Under-reporting of income and evasion of taxes is also higher at higher incomes, so figures on inequality and incidence of taxes need to be revised to account for that. And at the bottom, many don’t file their taxes and receive benefits that they’re entitled to, which means those figures should be reconsidered and revised as well.
We’ve also had increasing corporate concentration. There are a number of different ways of measuring concentration and market power, but they pretty much all show a trend towards greater concentration of market power among a few larger, massive firms, a reduction in competition, higher mark-ups and rents, higher profits, more mergers and acquisitions, along with lower rates of real investment and also a lower share of national income to labour.
There are of course a number of different reasons for increased corporate concentration, but once again, part of the problem—and the potential solution—is our tax system.

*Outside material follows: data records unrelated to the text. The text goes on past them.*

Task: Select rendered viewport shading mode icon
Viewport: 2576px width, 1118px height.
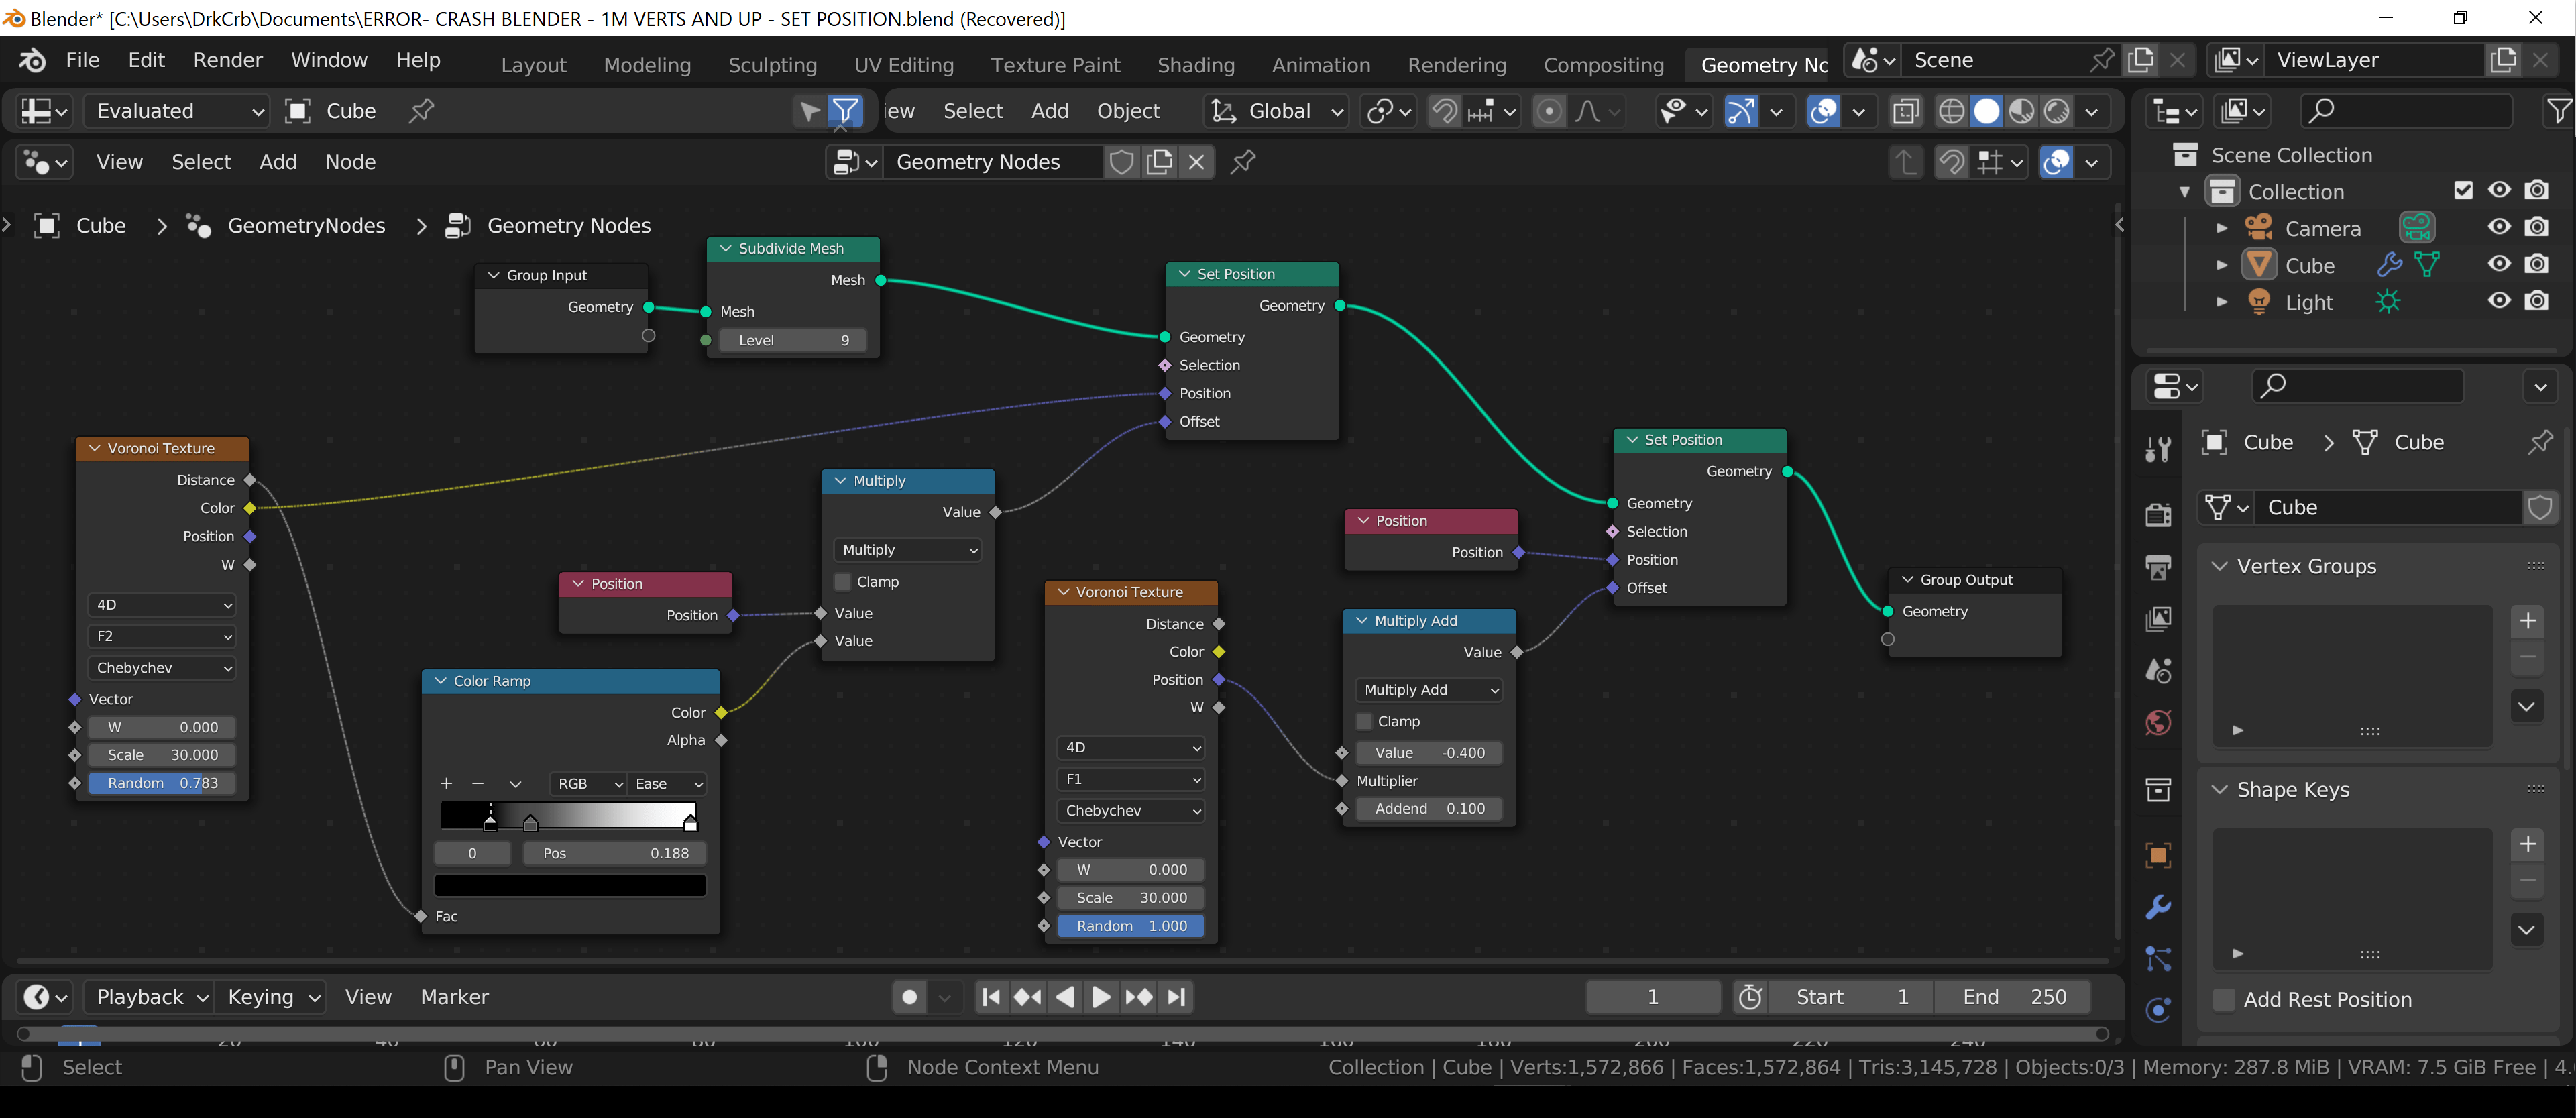Action: pyautogui.click(x=2056, y=111)
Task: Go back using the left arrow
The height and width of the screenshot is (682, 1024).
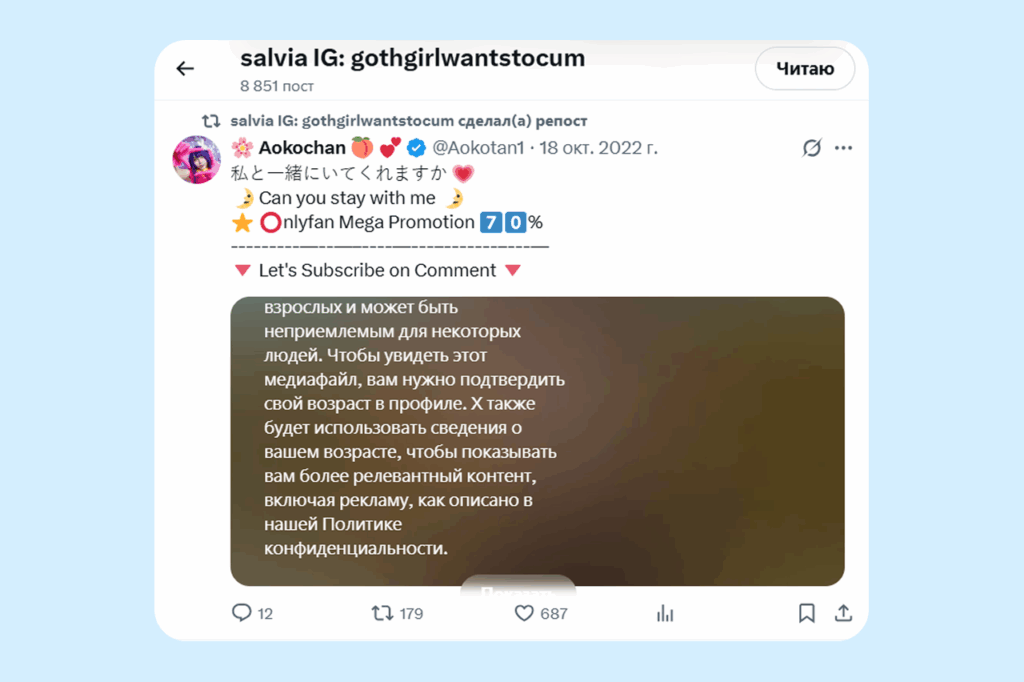Action: [185, 69]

What is also remarkable is how much more larger corporations avoid and dodge taxes. The CRA’s calculation of tax gaps showed that the tax gap for larger businesses was much larger than for small businesses: they’re far more likely to push the envelope, avoid and evade taxes—even though none have been prosecuted for evasion, and perhaps that’s why.
Many of the largest corporations in the world pay very low effective rates of tax because they are much better able to take advantage of income and profit shifting to subsidiaries, transfer pricing, tax expenditures, loopholes and tax havens. One again because of this, their reported income figures are often not a good indication of what their real profits are. This has become such a problem that Christine Lagarde said that the international corporate tax system was broken and in need of fundamental reform. Right now G7 finance ministers are discussing introducing a global minimum corporate tax rate, an idea that would be considered on the fringes a few years ago.
EXTREMES NOW MAINSTREAM
We are in an era of relative extremes. Ideas that may have been considered totally on the fringes or extremes are now being advocated by the mainstream.
One of the "extreme" ideas that has become more mainstream is the proposal for an annual wealth tax on extreme wealth. We of course already have a wealth tax on most middle class families' main source of wealth through property taxes, but we don't have taxes on other forms of wealth.
Public support in Canada for a wealth tax, when it was proposed by Senator Elizabeth Warren and then by NDP leader Jagmeet Singh a bit over two years ago started out high and it has only grown higher, and is now breaching 80%—an extraordinary high level of support for any type of tax, with strong majority support even among conservative voters.
It could also raise a surprising amount of revenue. Because the wealthy have recently become so much wealthier, a wealth tax could actually generate far more than previous estimates foretold. The PBO estimated a 1% tax on wealth over $20 million could generate approximately $7 billion annually, but that was using fairly high elasticities, behavioural responses of about 35% for a 1% rate. If we apply lower ones that are more consistent with international evidence, then revenue raised is closer to $10 billion annually.
A modestly more progressive annual wealth tax of 1% on wealth over $10 million, 2% on wealth over $100 million and 3% on wealth over $1 billion could generate close to $20 billion.
[This text was adapted from a speech given by Toby Sanger to the Canadian Economics Association on 4 June 2021.]